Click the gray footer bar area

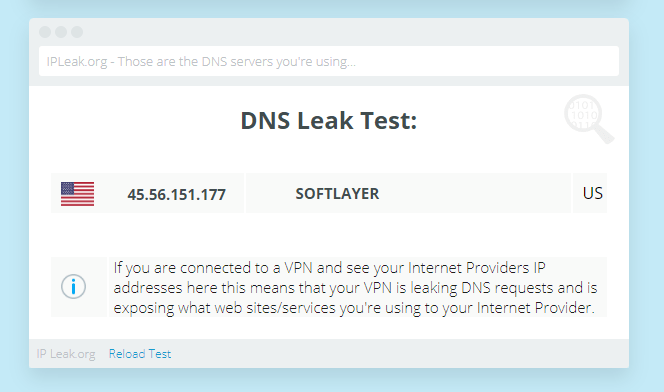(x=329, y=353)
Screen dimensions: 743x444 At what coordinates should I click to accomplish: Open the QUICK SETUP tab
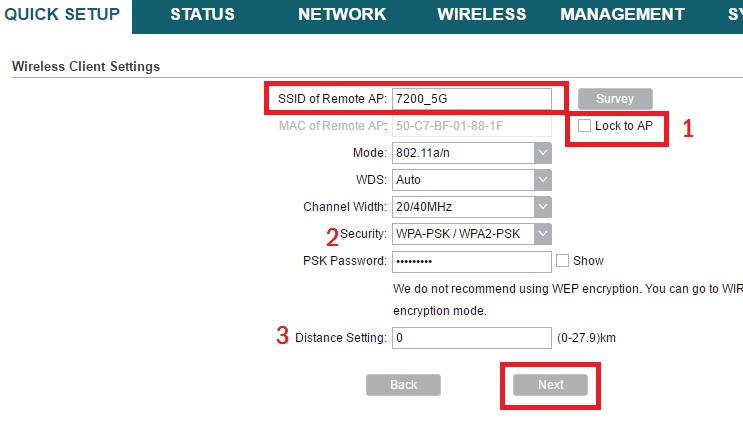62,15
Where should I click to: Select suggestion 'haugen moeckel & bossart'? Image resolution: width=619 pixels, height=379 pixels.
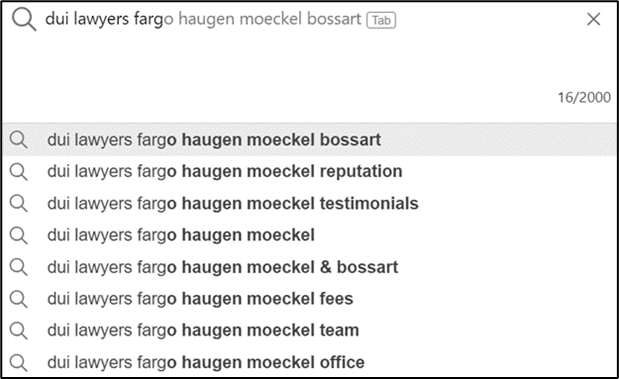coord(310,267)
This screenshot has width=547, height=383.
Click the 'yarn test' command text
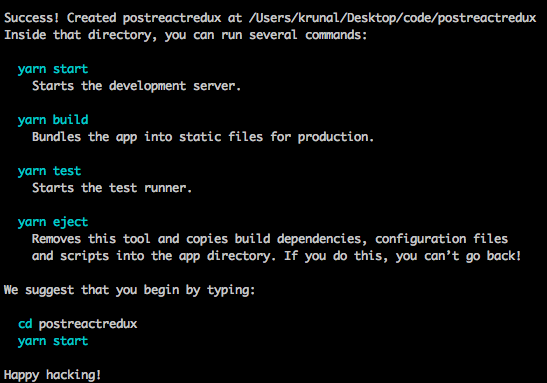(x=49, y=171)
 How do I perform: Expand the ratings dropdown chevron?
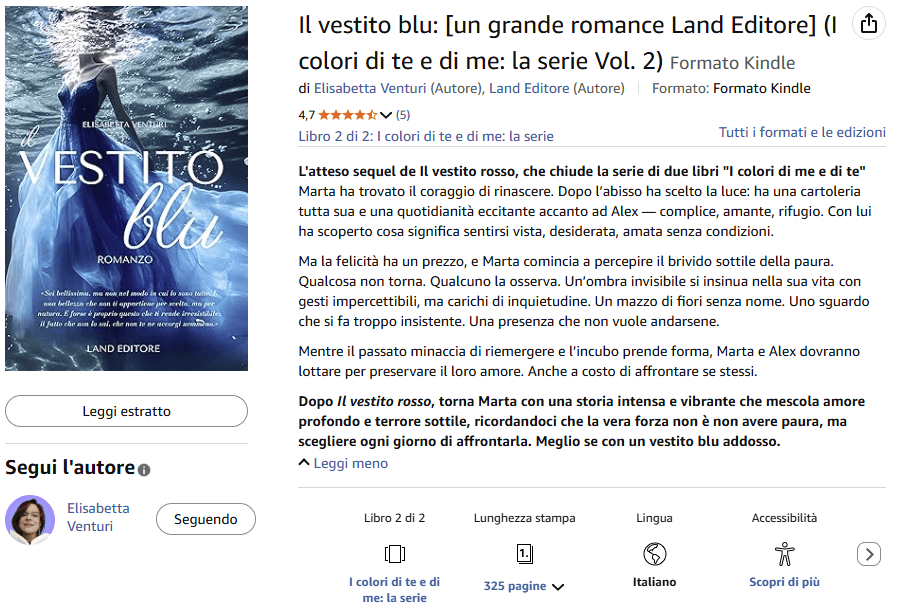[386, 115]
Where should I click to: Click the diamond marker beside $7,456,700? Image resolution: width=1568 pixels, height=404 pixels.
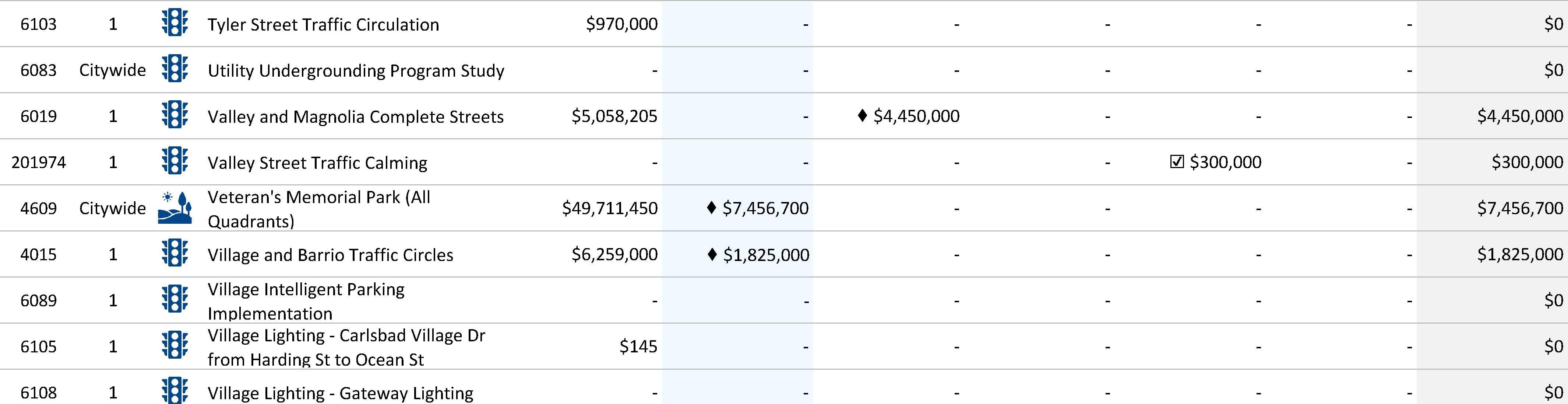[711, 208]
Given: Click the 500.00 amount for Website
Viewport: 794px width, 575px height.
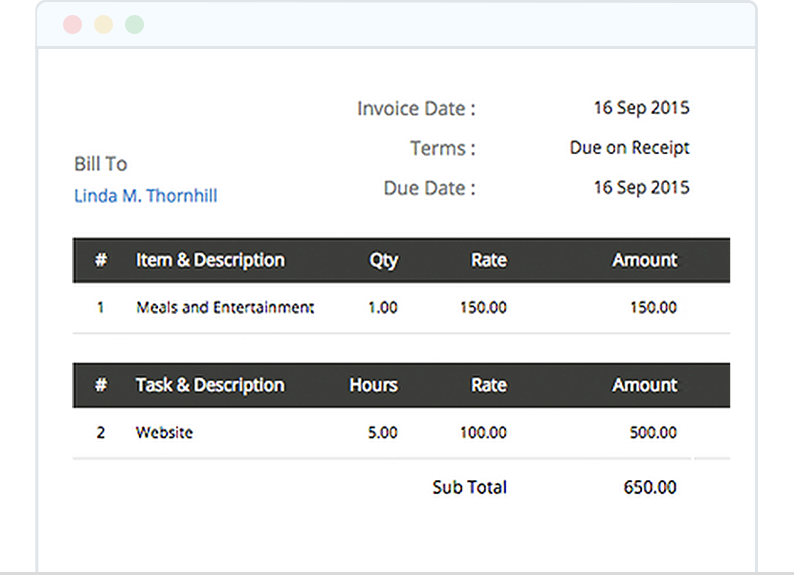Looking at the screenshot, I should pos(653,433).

━━━━━━━━━━━━━━━━━━━━

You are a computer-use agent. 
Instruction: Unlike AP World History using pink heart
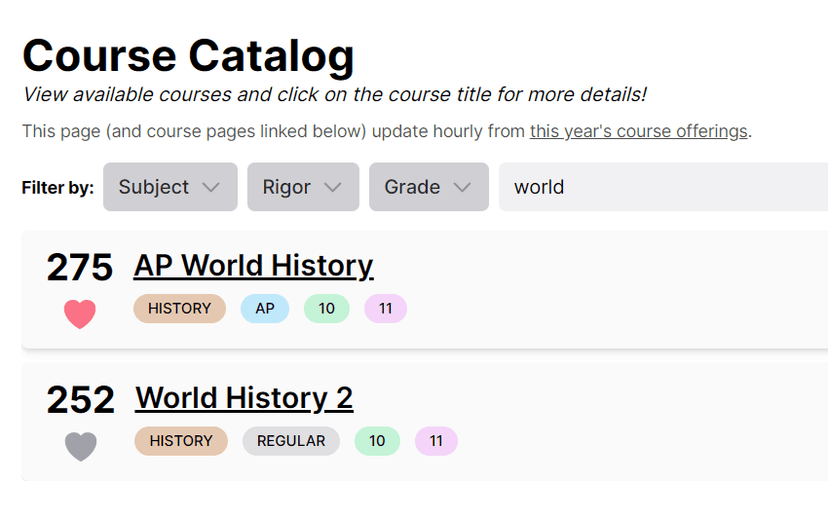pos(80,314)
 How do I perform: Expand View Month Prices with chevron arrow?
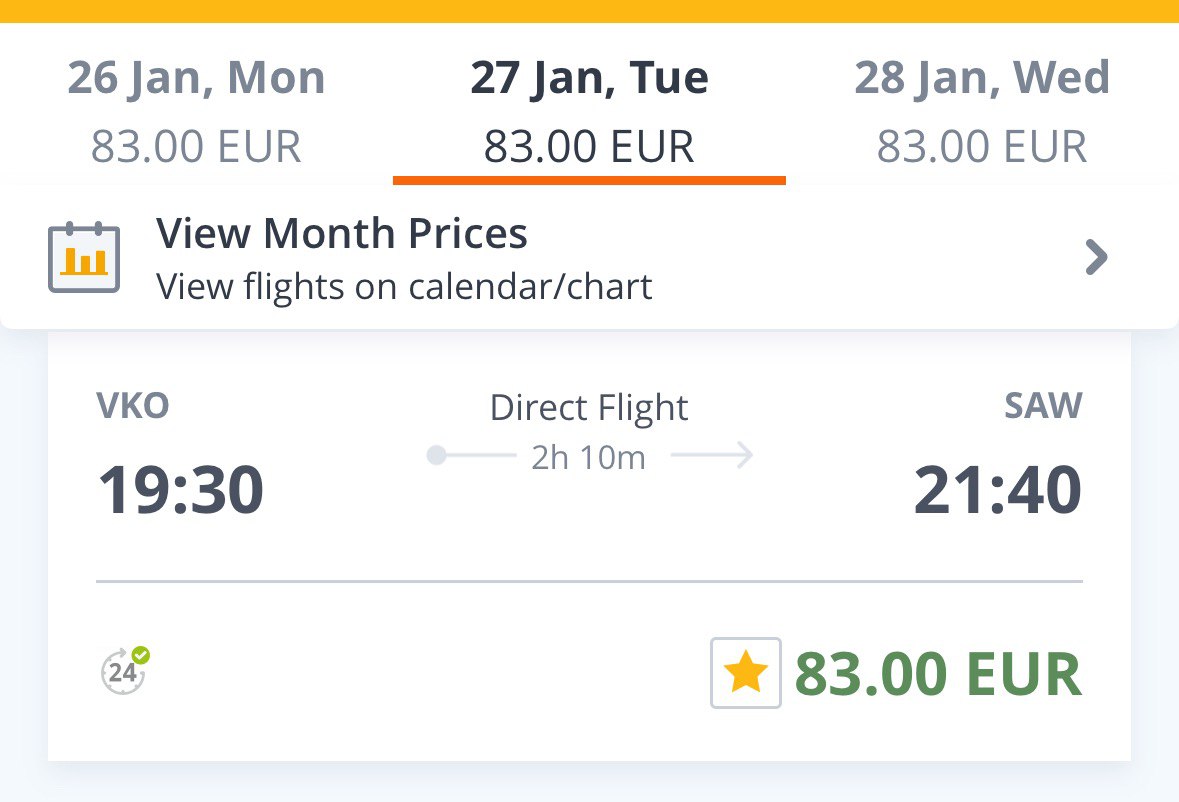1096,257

━━━━━━━━━━━━━━━━━━━━

_What this task involves_. Reproduce the records word for word, from the line containing "Where should I click to: Select" through the line containing "Looking at the", both included. Leave the pictures out.

_Solution for this task_.
Where should I click to: Select suggestion 'haugen moeckel & bossart'? Image resolution: width=619 pixels, height=379 pixels.
coord(310,267)
This screenshot has width=547, height=383.
Click the 'yarn test' command text
(x=49, y=171)
 How do I perform: Expand the ratings dropdown chevron?
[386, 115]
Where should I click to: Click the diamond marker beside $7,456,700? Image resolution: width=1568 pixels, height=404 pixels.
[711, 208]
Given: Click the 500.00 amount for Website
Viewport: 794px width, 575px height.
Looking at the screenshot, I should pos(653,433).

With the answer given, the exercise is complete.